Wecker: Ich glaube, ich habe einfach grosses Glück gehabt. Dadurch, dass mein Vater Opernsänger war, habe ich von Kindheit an richtig geatmet. Ich glaube, dass der Grossteil unserer Gesellschaft falsch atmet. Richtig atmen heisst beim Einatmen Bauch raus, beim Ausatmen rein. Und Singen ist ja auch eine dauernde Atembeschäftigung, eine sehr schöne und sehr wichtige. Ich weiss nicht, ob Sie wissen, wie gross das Zwerchfell ist. Es ist ein unfassbar grosser Muskel im Körper. Natürlich wird das Zwerchfell durch das Singen unglaublich gut trainiert und ich glaube, das hat mich vor vielem und auch organischem Unglück bewahrt.

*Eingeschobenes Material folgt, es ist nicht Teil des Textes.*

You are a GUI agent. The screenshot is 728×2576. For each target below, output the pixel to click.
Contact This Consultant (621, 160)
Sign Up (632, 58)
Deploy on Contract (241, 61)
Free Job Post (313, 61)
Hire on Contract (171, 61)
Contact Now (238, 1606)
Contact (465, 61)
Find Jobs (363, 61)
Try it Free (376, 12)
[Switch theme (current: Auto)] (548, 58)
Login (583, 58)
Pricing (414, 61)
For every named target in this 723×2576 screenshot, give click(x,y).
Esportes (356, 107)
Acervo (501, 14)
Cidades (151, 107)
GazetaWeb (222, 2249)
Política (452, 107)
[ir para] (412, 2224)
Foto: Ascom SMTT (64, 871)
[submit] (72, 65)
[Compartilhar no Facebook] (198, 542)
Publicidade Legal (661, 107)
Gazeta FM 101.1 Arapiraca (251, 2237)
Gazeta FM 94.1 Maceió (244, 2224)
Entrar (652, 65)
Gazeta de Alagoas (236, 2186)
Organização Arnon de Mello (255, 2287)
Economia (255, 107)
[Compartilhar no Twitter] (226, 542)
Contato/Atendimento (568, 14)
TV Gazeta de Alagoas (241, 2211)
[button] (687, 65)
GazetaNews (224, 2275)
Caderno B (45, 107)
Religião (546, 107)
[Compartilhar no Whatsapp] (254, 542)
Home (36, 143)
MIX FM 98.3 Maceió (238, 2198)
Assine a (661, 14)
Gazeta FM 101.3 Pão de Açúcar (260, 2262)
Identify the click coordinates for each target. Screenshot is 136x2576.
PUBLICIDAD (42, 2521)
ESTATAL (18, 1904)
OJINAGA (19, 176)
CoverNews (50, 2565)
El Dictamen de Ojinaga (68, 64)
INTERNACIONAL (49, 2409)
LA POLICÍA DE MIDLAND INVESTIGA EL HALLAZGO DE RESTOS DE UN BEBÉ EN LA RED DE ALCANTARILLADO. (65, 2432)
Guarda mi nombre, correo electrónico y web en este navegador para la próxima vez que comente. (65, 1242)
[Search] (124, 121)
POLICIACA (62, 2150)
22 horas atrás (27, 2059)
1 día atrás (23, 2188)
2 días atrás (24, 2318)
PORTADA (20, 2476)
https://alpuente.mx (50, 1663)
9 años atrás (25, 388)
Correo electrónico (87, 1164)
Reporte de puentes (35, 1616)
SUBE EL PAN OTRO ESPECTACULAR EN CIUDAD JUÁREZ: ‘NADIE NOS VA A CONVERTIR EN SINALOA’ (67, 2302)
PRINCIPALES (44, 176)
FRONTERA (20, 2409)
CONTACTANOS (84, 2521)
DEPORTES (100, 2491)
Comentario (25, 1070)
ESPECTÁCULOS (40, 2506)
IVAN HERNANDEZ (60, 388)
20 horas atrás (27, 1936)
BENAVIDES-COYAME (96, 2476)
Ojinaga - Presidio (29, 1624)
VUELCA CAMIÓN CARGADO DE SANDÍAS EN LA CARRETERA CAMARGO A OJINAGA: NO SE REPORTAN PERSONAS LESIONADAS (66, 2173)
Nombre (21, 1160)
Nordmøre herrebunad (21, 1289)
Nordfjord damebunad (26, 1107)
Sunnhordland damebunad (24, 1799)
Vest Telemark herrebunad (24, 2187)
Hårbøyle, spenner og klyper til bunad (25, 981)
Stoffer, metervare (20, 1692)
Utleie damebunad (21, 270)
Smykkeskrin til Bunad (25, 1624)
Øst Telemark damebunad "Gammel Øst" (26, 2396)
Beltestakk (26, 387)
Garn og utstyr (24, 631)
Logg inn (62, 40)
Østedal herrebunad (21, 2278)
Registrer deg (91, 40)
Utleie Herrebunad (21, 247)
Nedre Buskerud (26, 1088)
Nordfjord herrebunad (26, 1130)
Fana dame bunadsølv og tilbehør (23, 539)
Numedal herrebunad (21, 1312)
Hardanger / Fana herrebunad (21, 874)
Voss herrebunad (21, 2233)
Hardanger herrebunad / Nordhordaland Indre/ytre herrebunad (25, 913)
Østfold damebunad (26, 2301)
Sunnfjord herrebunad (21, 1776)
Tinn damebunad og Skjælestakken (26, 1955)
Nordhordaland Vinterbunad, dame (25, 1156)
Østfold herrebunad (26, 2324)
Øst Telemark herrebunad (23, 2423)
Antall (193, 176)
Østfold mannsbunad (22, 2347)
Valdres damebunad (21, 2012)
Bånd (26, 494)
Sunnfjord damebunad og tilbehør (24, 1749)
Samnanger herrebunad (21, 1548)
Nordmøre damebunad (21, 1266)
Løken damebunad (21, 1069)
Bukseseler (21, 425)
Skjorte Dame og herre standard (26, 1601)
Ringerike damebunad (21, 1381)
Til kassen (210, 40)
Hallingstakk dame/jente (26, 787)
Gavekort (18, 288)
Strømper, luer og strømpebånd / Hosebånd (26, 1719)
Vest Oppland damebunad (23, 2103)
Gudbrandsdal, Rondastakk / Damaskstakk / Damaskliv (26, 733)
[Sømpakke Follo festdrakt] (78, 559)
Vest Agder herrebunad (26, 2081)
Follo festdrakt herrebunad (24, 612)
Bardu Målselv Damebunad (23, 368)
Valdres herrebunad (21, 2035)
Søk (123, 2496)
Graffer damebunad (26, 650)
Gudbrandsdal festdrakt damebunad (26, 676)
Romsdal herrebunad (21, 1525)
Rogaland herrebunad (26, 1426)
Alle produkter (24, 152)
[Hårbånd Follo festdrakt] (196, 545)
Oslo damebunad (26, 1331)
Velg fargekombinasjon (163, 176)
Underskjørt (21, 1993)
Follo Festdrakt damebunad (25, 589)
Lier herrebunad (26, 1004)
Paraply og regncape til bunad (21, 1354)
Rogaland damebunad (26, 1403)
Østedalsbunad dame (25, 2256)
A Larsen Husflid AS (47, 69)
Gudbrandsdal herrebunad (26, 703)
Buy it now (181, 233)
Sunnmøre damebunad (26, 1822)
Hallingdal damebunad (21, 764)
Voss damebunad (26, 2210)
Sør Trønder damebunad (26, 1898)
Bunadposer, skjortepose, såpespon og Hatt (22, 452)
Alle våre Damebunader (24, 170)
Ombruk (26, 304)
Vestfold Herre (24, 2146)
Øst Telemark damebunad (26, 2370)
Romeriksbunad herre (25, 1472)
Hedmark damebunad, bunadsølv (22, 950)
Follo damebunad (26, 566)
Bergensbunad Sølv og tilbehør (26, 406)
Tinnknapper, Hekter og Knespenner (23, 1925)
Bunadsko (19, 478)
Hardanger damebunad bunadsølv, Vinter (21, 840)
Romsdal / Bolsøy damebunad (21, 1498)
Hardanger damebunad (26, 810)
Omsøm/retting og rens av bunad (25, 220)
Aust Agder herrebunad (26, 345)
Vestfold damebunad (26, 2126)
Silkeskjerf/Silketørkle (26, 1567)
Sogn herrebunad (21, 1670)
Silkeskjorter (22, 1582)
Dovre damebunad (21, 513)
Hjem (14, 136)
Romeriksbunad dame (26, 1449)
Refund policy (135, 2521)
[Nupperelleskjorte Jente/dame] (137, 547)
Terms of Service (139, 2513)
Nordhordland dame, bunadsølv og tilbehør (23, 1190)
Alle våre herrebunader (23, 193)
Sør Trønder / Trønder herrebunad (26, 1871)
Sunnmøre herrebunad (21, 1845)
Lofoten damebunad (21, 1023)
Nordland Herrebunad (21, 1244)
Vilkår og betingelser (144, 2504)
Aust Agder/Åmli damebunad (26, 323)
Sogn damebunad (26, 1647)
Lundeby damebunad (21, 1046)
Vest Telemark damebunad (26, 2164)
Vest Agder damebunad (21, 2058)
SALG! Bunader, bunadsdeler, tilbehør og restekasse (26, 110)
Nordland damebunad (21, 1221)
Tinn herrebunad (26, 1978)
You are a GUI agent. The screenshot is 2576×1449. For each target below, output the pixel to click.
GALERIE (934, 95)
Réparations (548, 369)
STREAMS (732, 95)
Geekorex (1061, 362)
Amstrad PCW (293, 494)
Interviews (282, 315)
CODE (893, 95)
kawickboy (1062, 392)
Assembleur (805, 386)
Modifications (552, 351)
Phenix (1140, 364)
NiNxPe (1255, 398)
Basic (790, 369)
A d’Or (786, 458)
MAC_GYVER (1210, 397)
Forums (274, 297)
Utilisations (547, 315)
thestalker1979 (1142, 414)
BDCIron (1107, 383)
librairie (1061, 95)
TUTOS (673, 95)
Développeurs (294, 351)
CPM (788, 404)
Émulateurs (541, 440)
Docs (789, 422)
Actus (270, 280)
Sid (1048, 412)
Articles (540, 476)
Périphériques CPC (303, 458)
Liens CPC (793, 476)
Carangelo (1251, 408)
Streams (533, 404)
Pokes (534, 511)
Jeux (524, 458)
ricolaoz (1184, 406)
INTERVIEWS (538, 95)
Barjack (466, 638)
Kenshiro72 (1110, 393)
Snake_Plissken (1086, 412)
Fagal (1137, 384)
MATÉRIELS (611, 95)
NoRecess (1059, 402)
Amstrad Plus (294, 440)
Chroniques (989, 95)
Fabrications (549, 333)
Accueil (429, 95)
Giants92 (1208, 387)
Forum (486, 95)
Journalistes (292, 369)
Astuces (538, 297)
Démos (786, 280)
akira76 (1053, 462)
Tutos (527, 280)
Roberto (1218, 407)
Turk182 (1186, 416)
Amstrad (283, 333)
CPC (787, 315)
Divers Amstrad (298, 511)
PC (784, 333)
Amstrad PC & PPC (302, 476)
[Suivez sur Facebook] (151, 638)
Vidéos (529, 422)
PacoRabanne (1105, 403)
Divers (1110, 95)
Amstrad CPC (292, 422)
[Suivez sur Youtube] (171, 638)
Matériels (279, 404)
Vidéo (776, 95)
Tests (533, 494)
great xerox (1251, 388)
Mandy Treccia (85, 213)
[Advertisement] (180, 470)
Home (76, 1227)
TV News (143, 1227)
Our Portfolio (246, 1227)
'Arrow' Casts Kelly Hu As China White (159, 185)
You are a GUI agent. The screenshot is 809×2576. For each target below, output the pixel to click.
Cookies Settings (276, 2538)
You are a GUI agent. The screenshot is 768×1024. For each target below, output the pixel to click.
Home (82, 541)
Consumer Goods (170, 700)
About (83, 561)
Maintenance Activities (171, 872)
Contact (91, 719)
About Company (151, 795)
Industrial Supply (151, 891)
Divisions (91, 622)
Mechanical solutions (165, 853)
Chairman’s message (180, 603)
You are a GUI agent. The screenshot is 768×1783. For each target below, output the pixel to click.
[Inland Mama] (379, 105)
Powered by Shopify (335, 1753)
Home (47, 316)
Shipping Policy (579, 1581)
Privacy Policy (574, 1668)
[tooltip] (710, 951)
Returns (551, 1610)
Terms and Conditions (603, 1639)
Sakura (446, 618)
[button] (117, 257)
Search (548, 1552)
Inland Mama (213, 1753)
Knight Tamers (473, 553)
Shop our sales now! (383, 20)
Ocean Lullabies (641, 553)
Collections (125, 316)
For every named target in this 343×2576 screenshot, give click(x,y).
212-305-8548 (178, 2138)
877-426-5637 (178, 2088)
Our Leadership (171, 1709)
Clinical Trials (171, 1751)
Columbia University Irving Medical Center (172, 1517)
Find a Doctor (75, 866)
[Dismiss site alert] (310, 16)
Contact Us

Ab Oktober sind Sie wieder auf grosser Tour. Was erwartet das Publikum?
Wecker: «Ich singe, weil ich ein Lied hab´» habe ich ganz bewusst als Programmtitel gewählt. Das ist interessanterweise eines meiner allerersten Lieder gewesen. «Ich singe, weil ich ein Lied hab´, nicht weil es euch gefällt». Das ist das Motto meines Lebens geblieben. Im Alter würde ich vielleicht sogar eher noch sagen: «Ich singe, weil mich ein Lied hat.» Ich werde natürlich einen Querschnitt bieten. Zum Beispiel einige Lieder aus meiner damals so sehr verschmähten Platte «Liebesflug». Damals hat jeder erwartet, ich sei jetzt der Sänger des «Willy», ich solle nur noch «Willy» singen oder ähnliche Lieder. Dann kam ich plötzlich mit Liedern über Liebe. Die Leute haben mir geschrieben, dass sie meine Platten zerstampfen damals in den 80er Jahren. Die Zeitungen haben mich verrissen und ich muss ehrlich sagen, es war mir egal. Ich wusste, was ich tun muss. Ein paar Jahre später gab es einige Zeitungen, die geschrieben haben: «... der hatte damals den Mut zu dieser Schallplatte ‹Liebesflug›.» Ich habe es aber gar nicht als Mut gesehen. Ich hatte eben dieses Lied und musste es singen. Und so ist es mir bis heute gegangen.
Sie blicken auf fünf Jahrzehnte auf der Bühne zurück. Wann wäre der Punkt erreicht, an dem Sie sich zur Ruhe setzen würden?
Wecker: Wenn mein Körper nicht mehr mitspielt. Hoffen wir mal, dass er noch eine Zeit lang mitmacht.
Konstantin Wecker ist in diesem Jahr 75 Jahre alt geworden und feiert diesen Anlass mit einer grossen Jubiläumstour. Mit seinem Programm «Ich singe, weil ich ein Lied hab'» ist er ab dem 17. Oktober bis Ende Dezember in zahlreichen deutschen Städten unterwegs.